Dataset content:
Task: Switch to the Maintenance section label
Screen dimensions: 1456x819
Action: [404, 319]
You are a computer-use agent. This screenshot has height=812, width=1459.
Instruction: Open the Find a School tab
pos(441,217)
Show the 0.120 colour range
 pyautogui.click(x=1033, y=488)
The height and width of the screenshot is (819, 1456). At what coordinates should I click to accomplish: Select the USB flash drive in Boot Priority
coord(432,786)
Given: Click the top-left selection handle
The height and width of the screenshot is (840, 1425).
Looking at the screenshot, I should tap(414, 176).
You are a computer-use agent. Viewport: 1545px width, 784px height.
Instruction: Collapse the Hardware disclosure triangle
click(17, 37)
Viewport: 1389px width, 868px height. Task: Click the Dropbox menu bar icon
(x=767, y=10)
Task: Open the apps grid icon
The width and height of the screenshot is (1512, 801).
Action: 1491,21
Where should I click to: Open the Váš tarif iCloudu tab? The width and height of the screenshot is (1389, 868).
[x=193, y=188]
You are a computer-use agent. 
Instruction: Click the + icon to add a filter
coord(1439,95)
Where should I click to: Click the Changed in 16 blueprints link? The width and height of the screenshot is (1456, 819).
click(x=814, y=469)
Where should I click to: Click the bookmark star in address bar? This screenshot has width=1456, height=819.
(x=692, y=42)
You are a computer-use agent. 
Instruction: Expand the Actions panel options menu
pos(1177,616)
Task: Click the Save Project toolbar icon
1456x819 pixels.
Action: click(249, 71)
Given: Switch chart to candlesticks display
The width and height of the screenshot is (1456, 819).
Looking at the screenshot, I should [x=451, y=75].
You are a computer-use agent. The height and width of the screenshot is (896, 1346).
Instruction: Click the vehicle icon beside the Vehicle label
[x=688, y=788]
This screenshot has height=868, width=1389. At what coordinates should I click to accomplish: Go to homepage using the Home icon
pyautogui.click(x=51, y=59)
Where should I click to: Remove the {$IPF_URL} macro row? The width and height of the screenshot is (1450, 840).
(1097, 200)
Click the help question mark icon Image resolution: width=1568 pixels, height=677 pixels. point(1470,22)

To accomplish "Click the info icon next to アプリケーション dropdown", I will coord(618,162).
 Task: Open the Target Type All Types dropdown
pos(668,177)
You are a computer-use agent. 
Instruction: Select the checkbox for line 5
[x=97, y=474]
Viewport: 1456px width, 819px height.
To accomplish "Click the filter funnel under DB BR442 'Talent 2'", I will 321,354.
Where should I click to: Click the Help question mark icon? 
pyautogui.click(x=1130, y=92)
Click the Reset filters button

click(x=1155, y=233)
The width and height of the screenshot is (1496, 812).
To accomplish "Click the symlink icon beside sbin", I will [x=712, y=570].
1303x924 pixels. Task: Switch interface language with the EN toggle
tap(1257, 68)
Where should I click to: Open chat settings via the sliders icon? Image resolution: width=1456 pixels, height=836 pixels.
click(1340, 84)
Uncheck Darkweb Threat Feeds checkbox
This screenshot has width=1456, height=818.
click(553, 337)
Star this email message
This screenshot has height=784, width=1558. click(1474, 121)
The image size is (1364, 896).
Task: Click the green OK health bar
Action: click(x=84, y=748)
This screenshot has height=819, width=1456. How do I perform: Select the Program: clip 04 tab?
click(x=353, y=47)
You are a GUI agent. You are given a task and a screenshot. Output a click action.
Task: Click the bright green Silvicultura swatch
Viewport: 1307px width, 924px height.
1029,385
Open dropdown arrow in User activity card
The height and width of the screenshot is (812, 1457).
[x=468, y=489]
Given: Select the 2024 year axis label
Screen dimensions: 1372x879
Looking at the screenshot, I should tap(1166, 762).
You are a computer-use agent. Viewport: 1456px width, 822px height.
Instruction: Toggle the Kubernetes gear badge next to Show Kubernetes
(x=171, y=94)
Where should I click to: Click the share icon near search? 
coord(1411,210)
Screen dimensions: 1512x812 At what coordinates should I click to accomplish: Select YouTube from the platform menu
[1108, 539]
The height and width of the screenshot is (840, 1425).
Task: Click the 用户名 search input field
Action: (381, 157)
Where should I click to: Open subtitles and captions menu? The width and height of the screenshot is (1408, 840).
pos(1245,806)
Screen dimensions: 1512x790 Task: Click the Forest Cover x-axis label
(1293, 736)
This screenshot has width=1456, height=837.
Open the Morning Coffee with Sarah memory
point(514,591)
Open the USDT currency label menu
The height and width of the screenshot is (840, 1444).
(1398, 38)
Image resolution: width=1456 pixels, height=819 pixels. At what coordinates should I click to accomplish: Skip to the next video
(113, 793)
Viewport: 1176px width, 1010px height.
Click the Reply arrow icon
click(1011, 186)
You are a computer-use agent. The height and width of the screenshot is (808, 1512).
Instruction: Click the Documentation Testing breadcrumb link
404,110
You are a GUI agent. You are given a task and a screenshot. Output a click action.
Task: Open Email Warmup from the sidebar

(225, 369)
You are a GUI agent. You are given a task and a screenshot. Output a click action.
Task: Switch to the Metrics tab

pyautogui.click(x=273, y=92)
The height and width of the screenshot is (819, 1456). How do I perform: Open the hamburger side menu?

Task directions:
All of the entries above should be output exactly as they are.

Exercise response:
Task: Switch to the Maintenance section label
Screen dimensions: 1456x819
Action: [404, 319]
You are a computer-use agent. This screenshot has height=812, width=1459.
Instruction: Open the Find a School tab
pos(441,217)
Show the 0.120 colour range
 pyautogui.click(x=1033, y=488)
The height and width of the screenshot is (819, 1456). At what coordinates should I click to accomplish: Select the USB flash drive in Boot Priority
coord(432,786)
Given: Click the top-left selection handle
The height and width of the screenshot is (840, 1425).
Looking at the screenshot, I should tap(414, 176).
You are a computer-use agent. Viewport: 1545px width, 784px height.
Instruction: Collapse the Hardware disclosure triangle
click(17, 37)
Viewport: 1389px width, 868px height. Task: Click the Dropbox menu bar icon
(x=767, y=10)
Task: Open the apps grid icon
The width and height of the screenshot is (1512, 801).
Action: 1491,21
Where should I click to: Open the Váš tarif iCloudu tab? The width and height of the screenshot is (1389, 868).
[x=193, y=188]
You are a computer-use agent. 
Instruction: Click the + icon to add a filter
coord(1439,95)
Where should I click to: Click the Changed in 16 blueprints link? The width and height of the screenshot is (1456, 819).
click(x=814, y=469)
Where should I click to: Click the bookmark star in address bar? This screenshot has width=1456, height=819.
(x=692, y=42)
You are a computer-use agent. 
Instruction: Expand the Actions panel options menu
pos(1177,616)
Task: Click the Save Project toolbar icon
1456x819 pixels.
Action: click(249, 71)
Given: Switch chart to candlesticks display
The width and height of the screenshot is (1456, 819).
Looking at the screenshot, I should [x=451, y=75].
You are a computer-use agent. The height and width of the screenshot is (896, 1346).
Instruction: Click the vehicle icon beside the Vehicle label
[x=688, y=788]
This screenshot has height=868, width=1389. At what coordinates should I click to accomplish: Go to homepage using the Home icon
pyautogui.click(x=51, y=59)
Where should I click to: Remove the {$IPF_URL} macro row? The width and height of the screenshot is (1450, 840).
(1097, 200)
Click the help question mark icon Image resolution: width=1568 pixels, height=677 pixels. point(1470,22)

To accomplish "Click the info icon next to アプリケーション dropdown", I will coord(618,162).
 Task: Open the Target Type All Types dropdown
pos(668,177)
You are a computer-use agent. 
Instruction: Select the checkbox for line 5
[x=97, y=474]
Viewport: 1456px width, 819px height.
To accomplish "Click the filter funnel under DB BR442 'Talent 2'", I will 321,354.
Where should I click to: Click the Help question mark icon? 
pyautogui.click(x=1130, y=92)
Click the Reset filters button

click(x=1155, y=233)
The width and height of the screenshot is (1496, 812).
To accomplish "Click the symlink icon beside sbin", I will [x=712, y=570].
1303x924 pixels. Task: Switch interface language with the EN toggle
tap(1257, 68)
Where should I click to: Open chat settings via the sliders icon? Image resolution: width=1456 pixels, height=836 pixels.
click(1340, 84)
Uncheck Darkweb Threat Feeds checkbox
This screenshot has width=1456, height=818.
click(553, 337)
Star this email message
This screenshot has height=784, width=1558. click(1474, 121)
The image size is (1364, 896).
Task: Click the green OK health bar
Action: click(x=84, y=748)
This screenshot has height=819, width=1456. How do I perform: Select the Program: clip 04 tab?
click(x=353, y=47)
You are a GUI agent. You are given a task and a screenshot. Output a click action.
Task: Click the bright green Silvicultura swatch
Viewport: 1307px width, 924px height.
1029,385
Open dropdown arrow in User activity card
The height and width of the screenshot is (812, 1457).
[x=468, y=489]
Given: Select the 2024 year axis label
Screen dimensions: 1372x879
Looking at the screenshot, I should tap(1166, 762).
You are a computer-use agent. Viewport: 1456px width, 822px height.
Instruction: Toggle the Kubernetes gear badge next to Show Kubernetes
(x=171, y=94)
Where should I click to: Click the share icon near search? 
coord(1411,210)
Screen dimensions: 1512x812 At what coordinates should I click to accomplish: Select YouTube from the platform menu
[1108, 539]
The height and width of the screenshot is (840, 1425).
Task: Click the 用户名 search input field
Action: (381, 157)
Where should I click to: Open subtitles and captions menu? The width and height of the screenshot is (1408, 840).
pos(1245,806)
Screen dimensions: 1512x790 Task: Click the Forest Cover x-axis label
(1293, 736)
This screenshot has width=1456, height=837.
Open the Morning Coffee with Sarah memory
point(514,591)
Open the USDT currency label menu
The height and width of the screenshot is (840, 1444).
(1398, 38)
Image resolution: width=1456 pixels, height=819 pixels. At what coordinates should I click to accomplish: Skip to the next video
(113, 793)
Viewport: 1176px width, 1010px height.
Click the Reply arrow icon
click(1011, 186)
You are a computer-use agent. The height and width of the screenshot is (808, 1512).
Instruction: Click the Documentation Testing breadcrumb link
404,110
You are a GUI agent. You are given a task and a screenshot. Output a click action.
Task: Open Email Warmup from the sidebar

(225, 369)
You are a GUI agent. You are given a task and a screenshot. Output a click action.
Task: Switch to the Metrics tab

pyautogui.click(x=273, y=92)
The height and width of the screenshot is (819, 1456). How do I perform: Open the hamburger side menu?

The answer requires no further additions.